News 8 showed footage from the home to Dallas attorney Clint Blackman, an attorney who represents tenants and works with a local tenants group. He was appalled by what he saw.
“This house is in such bad condition, I question whether anyone should be living in this house until all of the repairs are made,” Blackman said. “This is just a mess... I’ve never seen anything this bad.”
Blackman said he was astounded by the statements that Sadeghian made and said that at various points, he appeared to contradict himself.
“He’s claiming there’s nothing wrong with this house,” Blackman said. “I would disagree with him. If it doesn’t have running water, if it doesn’t have sanitary sewage facilities, that house is not going to habitable under the code.”
On May 19, the Bowers sent Sadeghian a certified letter notifying him that of the repairs that needed to be made. Sadeghian has not responded, nor have the repairs been made.
“We can’t live here. It’s not safe. It’s not healthy,” Jim Bowers said.
“It’s a detriment to our health and our children’s health,” Debra Bowers added.

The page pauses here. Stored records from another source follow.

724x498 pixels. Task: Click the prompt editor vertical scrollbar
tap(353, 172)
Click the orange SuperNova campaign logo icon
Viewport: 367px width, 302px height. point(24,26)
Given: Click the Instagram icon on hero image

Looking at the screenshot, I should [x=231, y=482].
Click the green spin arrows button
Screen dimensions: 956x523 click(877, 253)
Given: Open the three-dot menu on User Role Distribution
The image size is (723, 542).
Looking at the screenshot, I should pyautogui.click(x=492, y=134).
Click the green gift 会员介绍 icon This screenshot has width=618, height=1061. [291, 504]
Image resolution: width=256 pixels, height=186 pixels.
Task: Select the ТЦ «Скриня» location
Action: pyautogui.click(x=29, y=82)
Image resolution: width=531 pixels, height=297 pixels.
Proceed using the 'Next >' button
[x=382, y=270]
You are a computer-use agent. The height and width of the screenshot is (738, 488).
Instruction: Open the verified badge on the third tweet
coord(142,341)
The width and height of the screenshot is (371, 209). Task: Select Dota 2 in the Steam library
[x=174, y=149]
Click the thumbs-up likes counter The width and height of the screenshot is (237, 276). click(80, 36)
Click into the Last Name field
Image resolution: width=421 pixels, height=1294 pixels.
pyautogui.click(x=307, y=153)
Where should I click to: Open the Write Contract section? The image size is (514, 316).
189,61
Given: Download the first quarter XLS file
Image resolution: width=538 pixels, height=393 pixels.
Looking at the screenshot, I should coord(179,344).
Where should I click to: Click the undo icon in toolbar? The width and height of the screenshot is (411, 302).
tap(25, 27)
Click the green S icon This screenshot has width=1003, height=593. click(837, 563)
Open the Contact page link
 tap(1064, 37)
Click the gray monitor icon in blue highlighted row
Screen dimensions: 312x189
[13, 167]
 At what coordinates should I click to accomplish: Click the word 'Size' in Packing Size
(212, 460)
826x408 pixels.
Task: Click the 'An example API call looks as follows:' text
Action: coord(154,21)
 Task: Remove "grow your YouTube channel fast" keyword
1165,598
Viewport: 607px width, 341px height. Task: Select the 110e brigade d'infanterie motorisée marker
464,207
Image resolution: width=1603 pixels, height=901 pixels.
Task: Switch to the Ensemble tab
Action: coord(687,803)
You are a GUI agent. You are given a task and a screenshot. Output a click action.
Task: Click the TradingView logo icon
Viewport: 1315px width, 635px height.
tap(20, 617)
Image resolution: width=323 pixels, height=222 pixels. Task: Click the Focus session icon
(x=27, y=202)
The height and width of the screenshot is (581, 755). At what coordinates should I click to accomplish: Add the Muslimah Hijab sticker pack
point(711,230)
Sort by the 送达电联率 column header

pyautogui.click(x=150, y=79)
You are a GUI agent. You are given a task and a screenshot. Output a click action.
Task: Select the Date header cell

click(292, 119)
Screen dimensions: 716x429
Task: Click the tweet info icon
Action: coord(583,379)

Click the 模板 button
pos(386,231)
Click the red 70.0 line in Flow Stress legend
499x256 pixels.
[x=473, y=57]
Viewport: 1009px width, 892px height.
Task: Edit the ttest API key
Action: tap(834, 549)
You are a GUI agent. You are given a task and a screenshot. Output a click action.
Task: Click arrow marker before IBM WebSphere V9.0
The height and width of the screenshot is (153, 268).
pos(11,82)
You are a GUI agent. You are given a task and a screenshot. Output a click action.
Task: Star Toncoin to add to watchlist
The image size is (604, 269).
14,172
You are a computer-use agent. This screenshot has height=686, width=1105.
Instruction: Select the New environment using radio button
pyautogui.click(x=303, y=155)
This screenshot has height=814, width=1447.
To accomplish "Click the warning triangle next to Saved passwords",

Jim Bowers sent Sadeghian a certified letter Thursday notifying him that they were terminating the lease. Sadeghian could sue them, potentially costing them more money they don’t have.
“I doubt he would put his family through what he has put us through and other families through,” Debra Bowers said.
Tips for tenants
- Read the lease. Sit down, take your time and read every word. If it is important for you to sign, it is important for you to read what you sign.
- Be wary of leases that have a lot of fees, including fees for inspection, multiple late fees, or witness fees. These might indicate a landlord or manager who will try to make you go into default.
- Inspect the property you plan to rent before you sign the lease. Don’t sign a lease where someone tells you that your apartment will be just like this one.
- If the property is in need of repairs, insist on getting promises of repair in writing prior to signing the lease.
- Check the lease to see if there any special provisions concerning repairs.
- When you sign the lease, insist on getting a copy of the document you just signed. Do not let them mail it to you later.
- Before you move any furniture into the rental property, go in and photograph the condition of the property. Then print the photos that same day and keep the photos with the dated receipt with your lease document.
- Sending notifications via text message or calling on the phone that a property needs repairs will probably not be proper notice to your landlord. In order to “start the clock,” a tenant must send notice that repairs are needed in writing. Send the written notice by certified mail with return receipt requested and keep a copy of the repair request letter you send to your landlord. Concerning repairs for health and safety problems, the landlord has seven days to respond and make repairs.
- In order to take a landlord to court over repairs, a tenant must be current on their rent. The key concern is: does the condition materially affect the physical health and safety of the average tenant?
- Don’t use drop boxes to pay your rent.
- Pay by check, account draft, or bank money order. Do not use convenience store money orders, because you do not get a date-stamped receipt. Write on your check the month and year you are paying rent for.
- If you pay by money order, insist on getting a receipt signed and dated by the property manager. If they won’t give you a receipt or sign something evidencing your payment, mail your payment to the landlord by certified mail and keep a copy of the letter and the postage receipt.
- When you move out, take photos of everything to show that you left the apartment clean and in good shape. Print the pictures and keep the receipt.
- Be sure to give proper and timely notice of your “move out” date prior to the termination of your lease (30 to 60 days). Be sure to give written notice of your forwarding address on or before you vacate your apartment.